Though we were slowly learning English, at about 2 years old we had also established a mini-language of our own that our parents didn’t understand. Simple as it was, we used it successfully to coordinate secret plans like how to steal candy our parents had stashed on top of the refrigerator, or how to unravel and flush entire rolls of toilet paper without getting stopped by our Mom. Sadly, the only word from our secret language that I still remember today is “guguk”. It means “candy”. How did this word develop?

If we were to take Perry Marshall’s claim literally—that “the rules of any communication system are always defined in advance”—we would be forced to assume that some outside intelligence, God perhaps, delivered the word “guguk” into our minds with the meaning defined in advance. This, however, is clearly not true.

According to people who study signalling theory, when both the sender and receiver have assigned meaning to a word (or a behavior, smell, sign ect), researchers call the word a “signal”. When only the receiver has assigned meaning to a word, researchers call the word a “cue”.

To see how this works for things beside words, let’s leave the babies for a second and think about bears in the woods.

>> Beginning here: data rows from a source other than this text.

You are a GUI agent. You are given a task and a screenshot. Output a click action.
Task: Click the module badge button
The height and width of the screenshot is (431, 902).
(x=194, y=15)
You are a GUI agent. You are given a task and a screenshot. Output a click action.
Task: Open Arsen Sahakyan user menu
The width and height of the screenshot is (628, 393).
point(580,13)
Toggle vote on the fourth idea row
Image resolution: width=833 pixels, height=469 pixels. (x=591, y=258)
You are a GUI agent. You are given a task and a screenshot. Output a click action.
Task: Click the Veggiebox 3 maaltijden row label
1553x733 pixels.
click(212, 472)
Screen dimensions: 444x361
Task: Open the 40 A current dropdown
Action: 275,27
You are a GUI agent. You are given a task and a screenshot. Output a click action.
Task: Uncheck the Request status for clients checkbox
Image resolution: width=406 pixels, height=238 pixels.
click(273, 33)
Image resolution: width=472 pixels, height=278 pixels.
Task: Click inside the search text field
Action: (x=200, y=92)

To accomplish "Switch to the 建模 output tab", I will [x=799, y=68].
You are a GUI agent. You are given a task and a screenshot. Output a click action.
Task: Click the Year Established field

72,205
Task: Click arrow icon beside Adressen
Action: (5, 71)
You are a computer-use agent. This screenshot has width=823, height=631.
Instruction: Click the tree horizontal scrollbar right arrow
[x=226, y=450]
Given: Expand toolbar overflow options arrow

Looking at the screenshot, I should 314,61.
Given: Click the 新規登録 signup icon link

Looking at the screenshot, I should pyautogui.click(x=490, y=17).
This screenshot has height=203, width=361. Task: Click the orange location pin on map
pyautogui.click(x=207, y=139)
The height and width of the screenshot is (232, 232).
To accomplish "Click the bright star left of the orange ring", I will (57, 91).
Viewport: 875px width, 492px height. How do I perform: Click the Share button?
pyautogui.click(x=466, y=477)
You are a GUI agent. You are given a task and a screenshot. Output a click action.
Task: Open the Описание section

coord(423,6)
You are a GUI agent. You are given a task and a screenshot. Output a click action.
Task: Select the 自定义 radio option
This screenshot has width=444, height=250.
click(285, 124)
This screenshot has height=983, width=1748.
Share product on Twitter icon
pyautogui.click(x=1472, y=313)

An aside about bears, signalling theory, and the Boy Scouts of America!
Humans and bears have clashed violently for centuries. Black bears can usually overpower humans in a fair fight but it’s risky business and humans usually cheat. Because of this, bears don’t usually like to take their chances. If loud enough, the sounds that humans accidentally make with their feet when walking through the woods act as “cues” for the bears, alerting them to our presence and allowing them to run away long before they find themselves in fighting distance. In this case, the accidental sounds we make are considered “cues” by researchers, because at this point, only the bear (the receiver) has assigned meaning to the sound.

Because bears sometimes don’t hear footsteps until it's too late, as a Boy Scout, I was told that when walking through dense bear territory, I should stomp my feet extra hard or loudly sing. This would make sure any bears knew I was coming and allow them to distance themselves before an encounter. When behaving like this, researchers would say that I went from sending an accidental “cue”, to actively sending a “signal” to the bear.

When senders of cues are rewarded for transmission and begin magnifying their cues, the cues officially become signals.

Now back to the story of my brother and I:

The word “guguk” didn’t start out as a signal. Like footsteps in the forest, it started out as an accidental cue. Babies like to babble and the sounds of their babbles often change with their moods. One of us (we don’t remember which one but let’s just say it was Mike) tended to babble in a similar way every time he was eating or seeing candy. He was accidentally transmitting a cue. I noticed this cue and made an association. Each time I heard the transmission, I knew to look his way and I would likely find sweets. Maybe the sweets were being handed out for free, or maybe Mike spotted them in some hiding place. Either way it was worth my attention.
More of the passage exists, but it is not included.